Evelyn Waugh was in his early 30s, already the author of four remarkable comic novels, when he accepted an assignment to cover the Italo-Ethiopian War for a London newspaper. The enduring result of that assignment was Waugh's fifth novel, "Scoop," a scathing satirical assault on the ethos of Fleet Street and its war correspondents, as well as on Waugh's usual suspects, the British upper classes.
The time is the 1930s. There is a civil war in the obscure country of Ishmaelia and Lord Copper, the publisher of the Beast newspaper, a newspaper that "stands for strong, mutually antagonistic governments everywhere," believes coverage of the war is imperative:
"I am in consultation with my editors on the subject. We think it a very promising little war. A microcosm you might say of world drama. We propose to give it fullest publicity. We shall have our naval, military and air experts, our squad of photographers, our colour reporters, covering the war from every angle and on every front."
Through the influence of Mrs. Algernon Stitch, Lord Copper soon identifies John Courteney Booth, a best selling popular author, as the right man to cover the war in Ishmaelia. Neither Lord Copper nor his inscrutable editorial staff, however, is especially well read or familiar with the current socially respectable literati. Amidst the confusion, Mr. Salter, the foreign editor, mistakenly identifies William Booth, country bumpkin and staff writer for the Beast, as the "Booth" to whom Lord Copper was referring:
"At the back of the paper, ignominiously sandwiched between Pip and Pop, the Bedtime Pets, and the recipe for a dish named 'Waffle Scramble,' lay the bi-weekly column devoted to nature: --
Lush Places. Edited by William Boot, Countryman.
" 'Do you suppose that's the right one?' "
" 'Sure of it. The Prime Minister is nuts on rural England.' "
" 'He's supposed to have a particularly high-class style: 'Feather-footed through the plashy fen passes the questing vole' . . . would that be it?' "
" 'Yes,' said the Managing Editor.
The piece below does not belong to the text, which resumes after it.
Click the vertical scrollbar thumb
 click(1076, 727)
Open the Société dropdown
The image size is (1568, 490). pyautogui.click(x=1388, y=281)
That must be good style. At least it doesn't sound like anything else to me.' "
Thus, William Boot, Countryman, soon finds himself on his way to Ishmaelia to cover the civil war for the Beast. Boot hooks up with an experienced wire reporter named Corker along the way. Corker teachers Boot the ins and outs of covering the war, a war in which reportage comes from little more than the imagination of the journalists sent to cover it and the editorial policies of their papers. The real nature of the war correspondent's profession is suggested when Boot and Corker go to the Ishmaelia Press Bureau to obtain their credentials: "Dr. Benito, the director, was away but his clerk entered their names in his ledger and gave them cards of identity. They were small orange documents, originally printed for the registration of prostitutes. The space for thumb-print was now filled with a passport photograph and at the head the word 'journalist' substituted in neat Ishmaelite characters."
Boot, despite his naivety and ignorance of the war correspondent's trade, inadvertently succeeds in trumping his more experienced journalistic competitors in reporting the war. Along the way, his adventures in Ishmaelia provide the perfect Waugh vehicle for a satiric dissection of the journalistic trade and of what passes as governance in the less developed parts of the world, where tribalism and nepotism more often than not underlie the veneer of ostensibly functioning political systems.
Boot, of course, returns to England, where he is now a household name. But one Boot is just as good as another, or so it seems. In the confusion of Boots, William, the real war correspondent, thankfully returns to his country home while his doddering, half-senile Uncle Theodore fulfills his role as the center of attention at the Beast and the prominent author John Courteney Booth (the man who started all this) mistakenly ends up with a knighthood intended for William.
"Scoop" is another brilliant Waugh comic send-up based on real-life experience, in this case his experience as a war correspondent in Ethiopia. It also is one of his best works, a little comic novel that will keep you in stitches from beginning to end.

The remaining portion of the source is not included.